Mgr. Sutrisna sangat disiplin dalam melaksanakan tugas serta mengatur ritme hidupnya. Ia adalah pribadi yang supel, hangat, berwawasan luas, mendengarkan, humoris dan rendah hati.
Dalam kesehariannya, ia konsisten dalam melaksanakan tugas dan jadwalnya. Setelah sarapan, makan siang atau makan malam, beliau menyempatkan diri kurang lebih 30 menit untuk berjalan-jalan di sekitar halaman, sambil mengamati hijau tumbuhan yang ia tanam. Sore hari, sebelum potus et cibus (minum, snack), beliau memberi makan ikan-ikan di sekitar 20 kolam.

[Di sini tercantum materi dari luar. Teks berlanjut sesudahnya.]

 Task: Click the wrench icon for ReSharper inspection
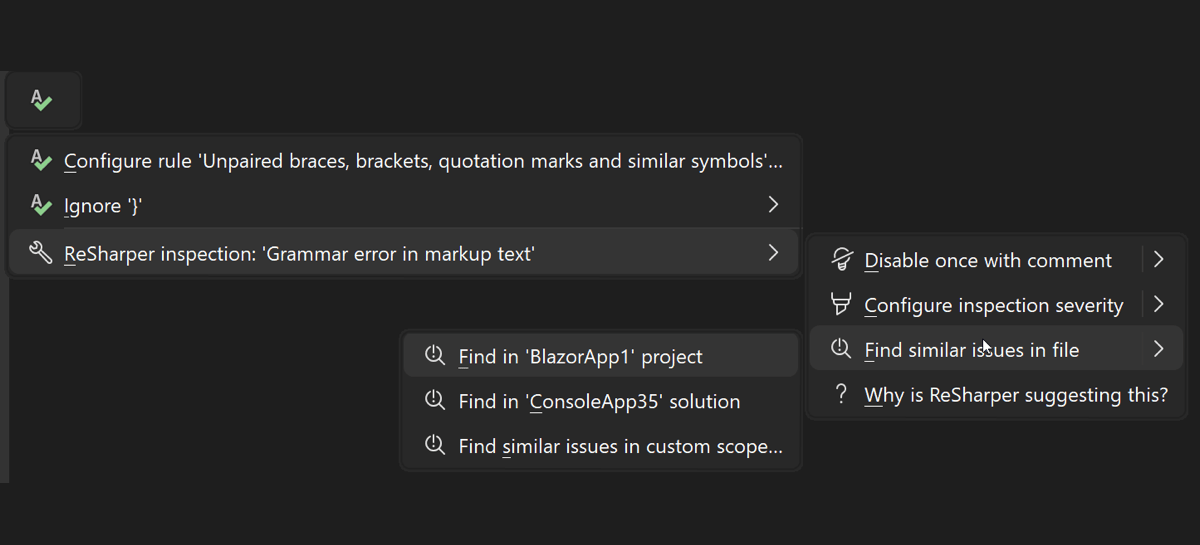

Tidak mengherankan, kawasan keuskupan menjadi seperti ‘hutan kota’ yang ditanami beraneka ragam buah-buahan dan kolam berbagai jenis ikan.
Beliau menjadi ‘tukang kebun’ dalam mewujudkan visi-misi Keuskupan Palangka Raya dalam bidang ekologi yakni melestarikan alam dengan pelbagai usaha bersama dengan semua pihak yang memiliki kepedulian yang searah.